Picasso’s sudden obsession with the mousquetaires seemed to many a willfully odd and retrograde pursuit during the radical tumult of the Sixties, especially while America’s war in Vietnam dominated the headlines, and Paris was still reeling from les jours de Mai, the momentous student uprising in 1968. Many in the art world moreover assumed that Picasso was thumbing his nose at the new aesthetics of the day, including minimal and conceptual art, when even the future of painting as a viable art form seemed in doubt.
That the artist had insinuated his well-known, long-held anti-war views into the picaresque demeanor of these military misfits was obvious from the outset, but Picasso’s broader significance for the Sixties scene has been assessed only more recently in Dakin Hart’s essay “Peace and Love Picasso,” in which the author characterized the mousquetaires as “a kind of multinational, trans-historical hippie army engaged in a catalogue of alternatives to fighting.”

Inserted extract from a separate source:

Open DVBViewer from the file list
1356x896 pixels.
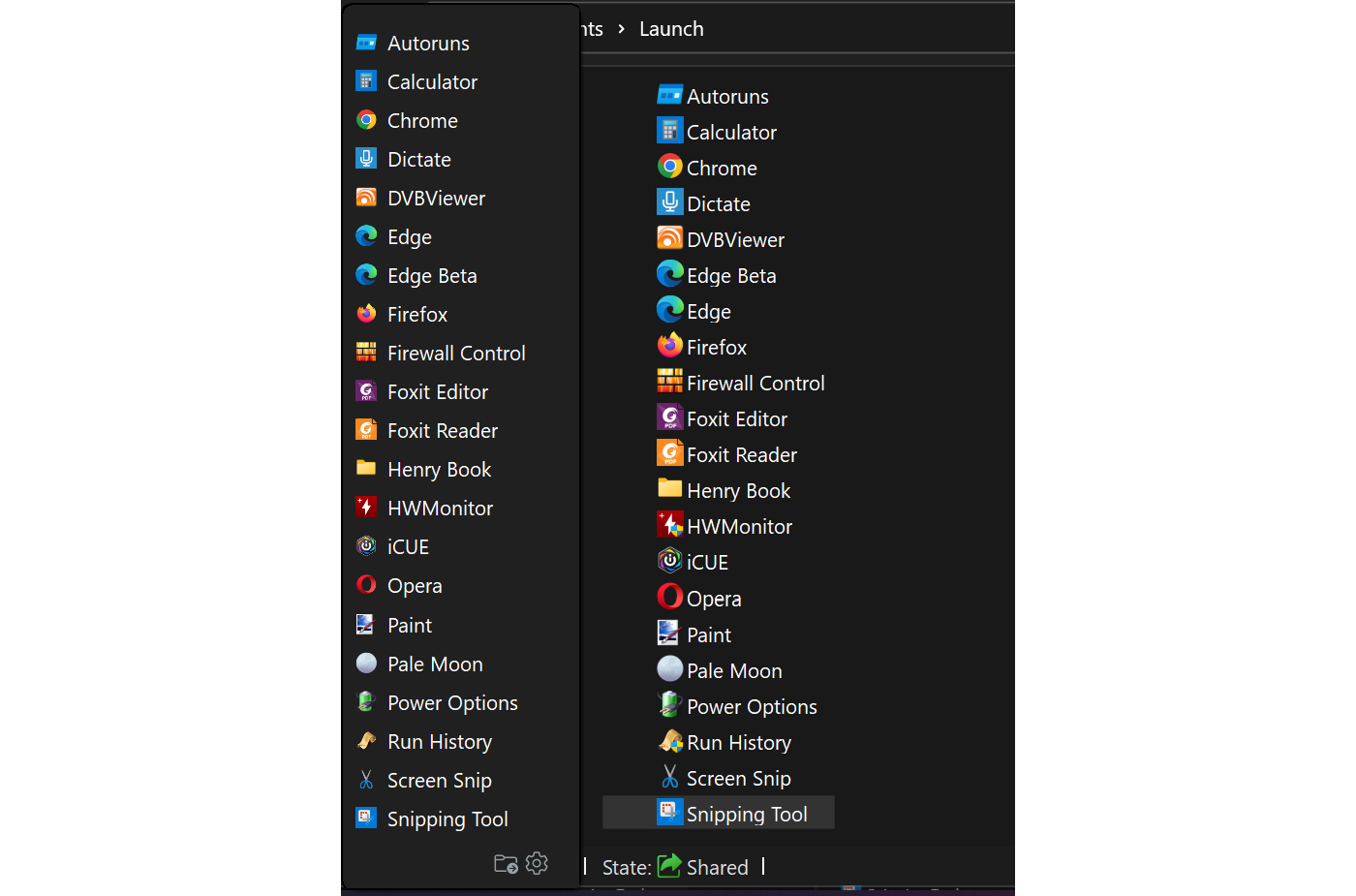(x=735, y=238)
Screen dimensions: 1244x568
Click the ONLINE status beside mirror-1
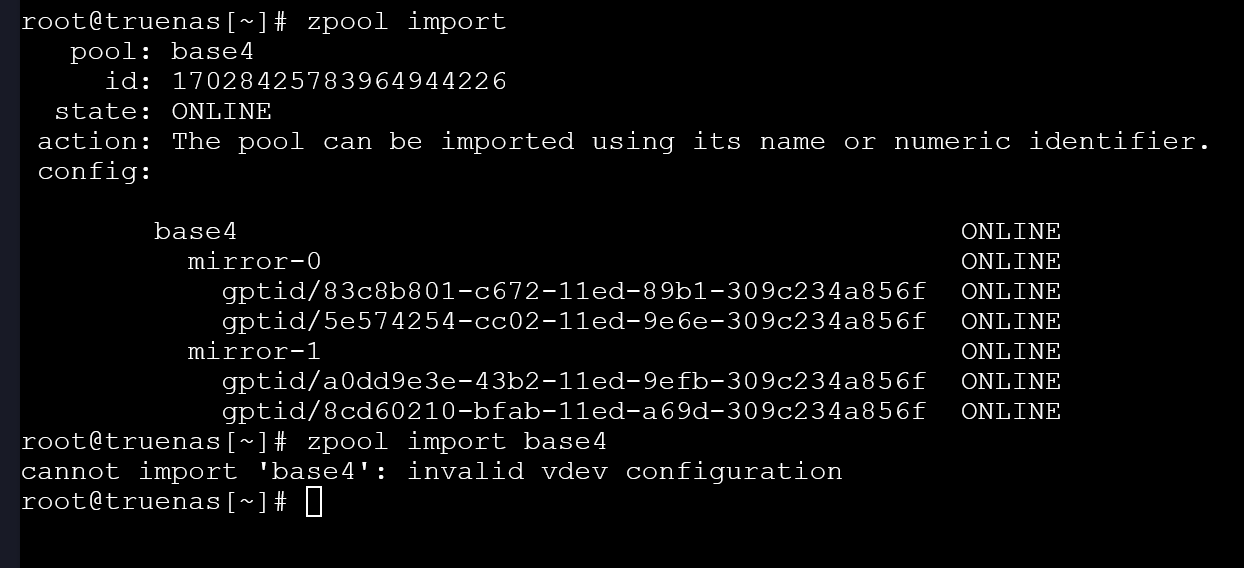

“Picasso chose Dumas’s musketeers as a subject,” Hart explained, “because they provided ideal raw material for the construction of a martial counterculture. As soldiers, Dumas’s musketeers are (in a very typically Picassian way) more dedicated to the cult of life than to the organized business of death… Picasso deployed the only forces under his control, in the way that made the most sense to him, turning his musketeers into an extended commentary, not on the war in Vietnam per se, but on war in general... His reactions to contemporary events may be veiled in anachronistic costumes, art historical quotations and centuries-old literary references, but the spirit of his work is perfectly of the moment” (exh. cat., op. cit., 2009, pp. 254-255).